__WHAT IS BEING ASKED__.
For every entry below, give it back exactly and leave out any image.

==== RECORDS SHOWN ====

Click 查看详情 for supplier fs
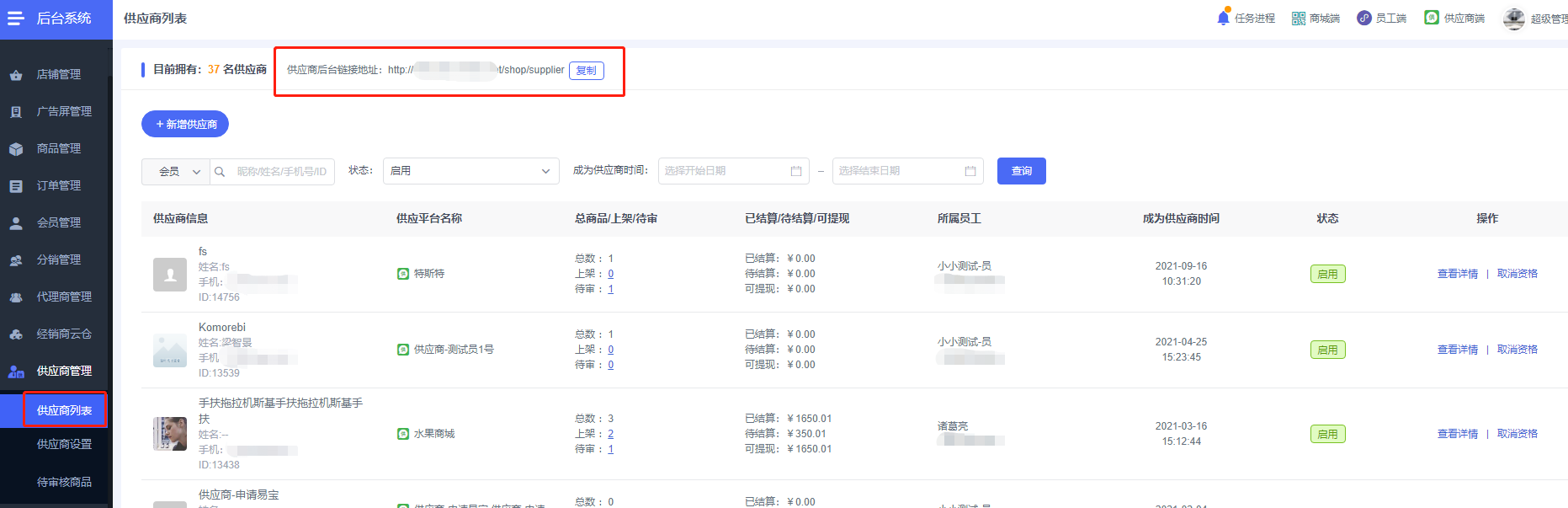Screen dimensions: 1568x508 tap(1458, 274)
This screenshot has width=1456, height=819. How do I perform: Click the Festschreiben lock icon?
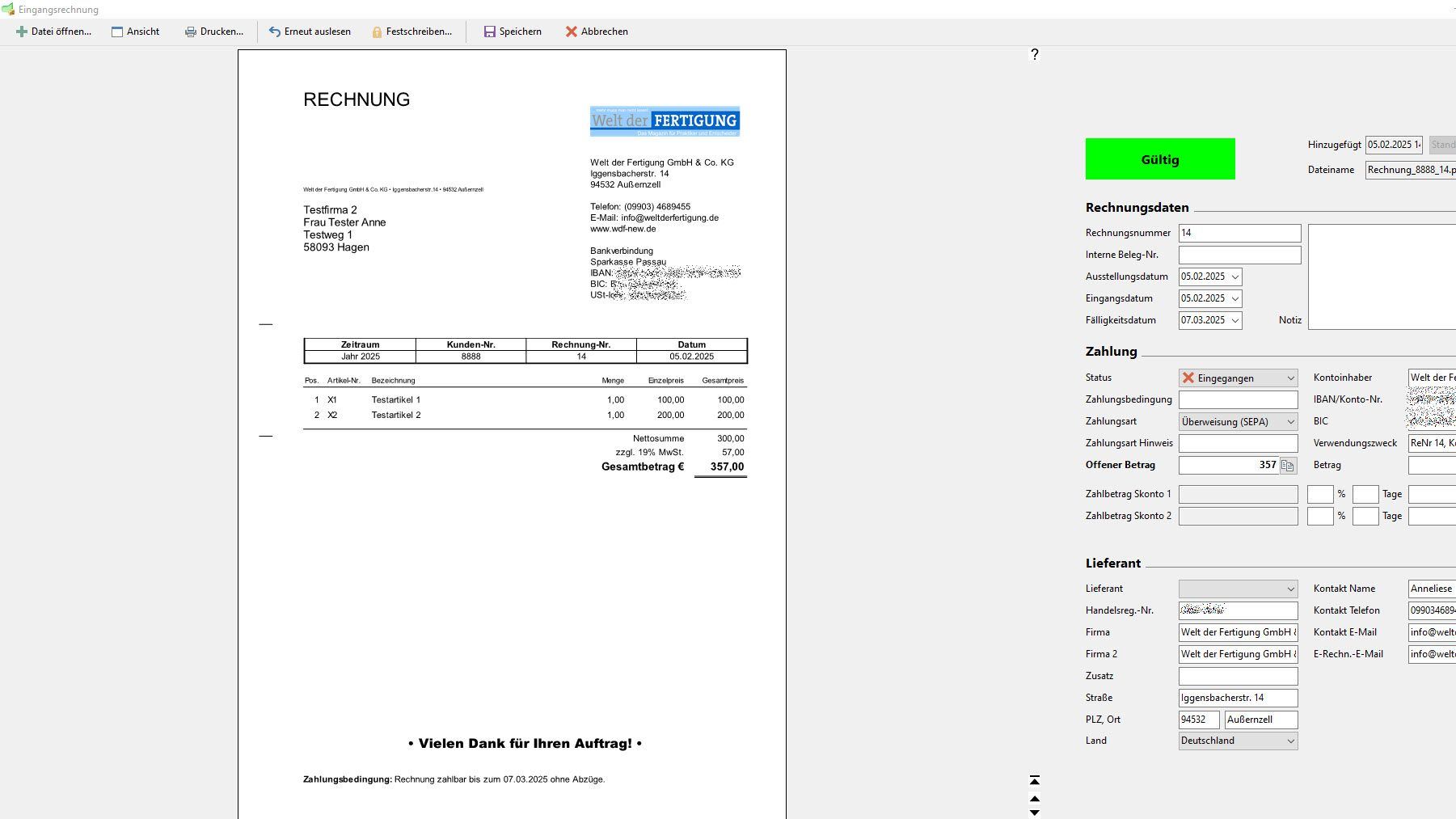coord(377,32)
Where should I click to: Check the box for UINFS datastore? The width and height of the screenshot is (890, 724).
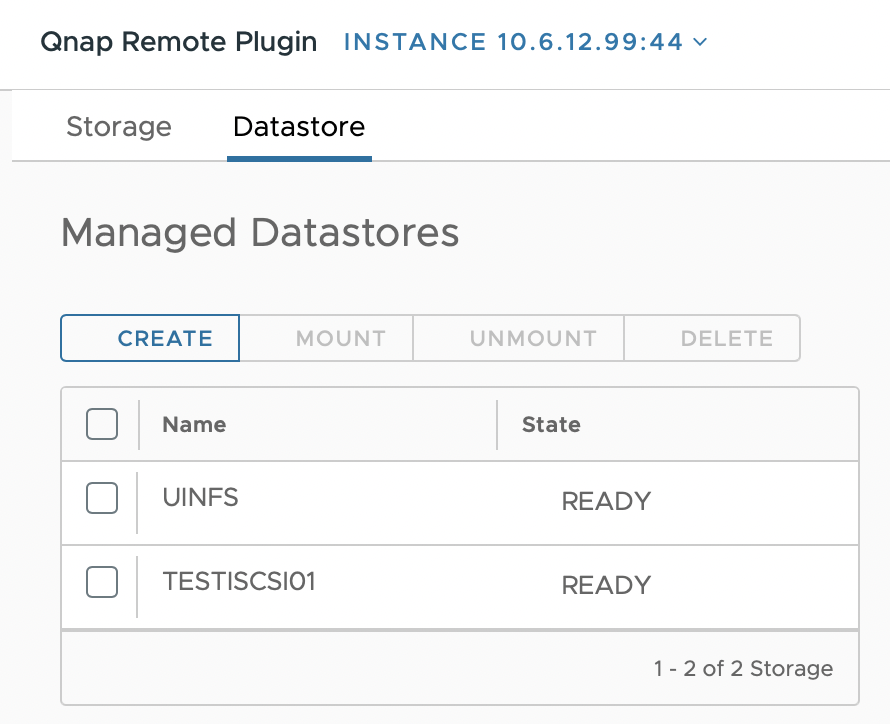tap(102, 498)
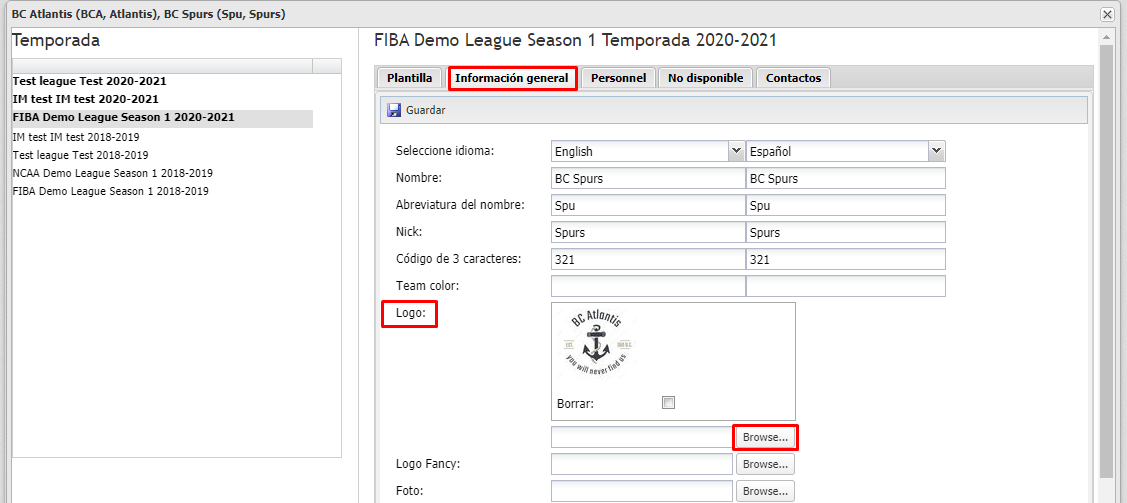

====

__ANSWER TO THE PROBLEM__.
Click 查看详情 for supplier fs
Screen dimensions: 1568x508 tap(1458, 274)
This screenshot has width=1456, height=819. How do I perform: Click the Festschreiben lock icon?
coord(377,32)
Where should I click to: Check the box for UINFS datastore? The width and height of the screenshot is (890, 724).
tap(102, 498)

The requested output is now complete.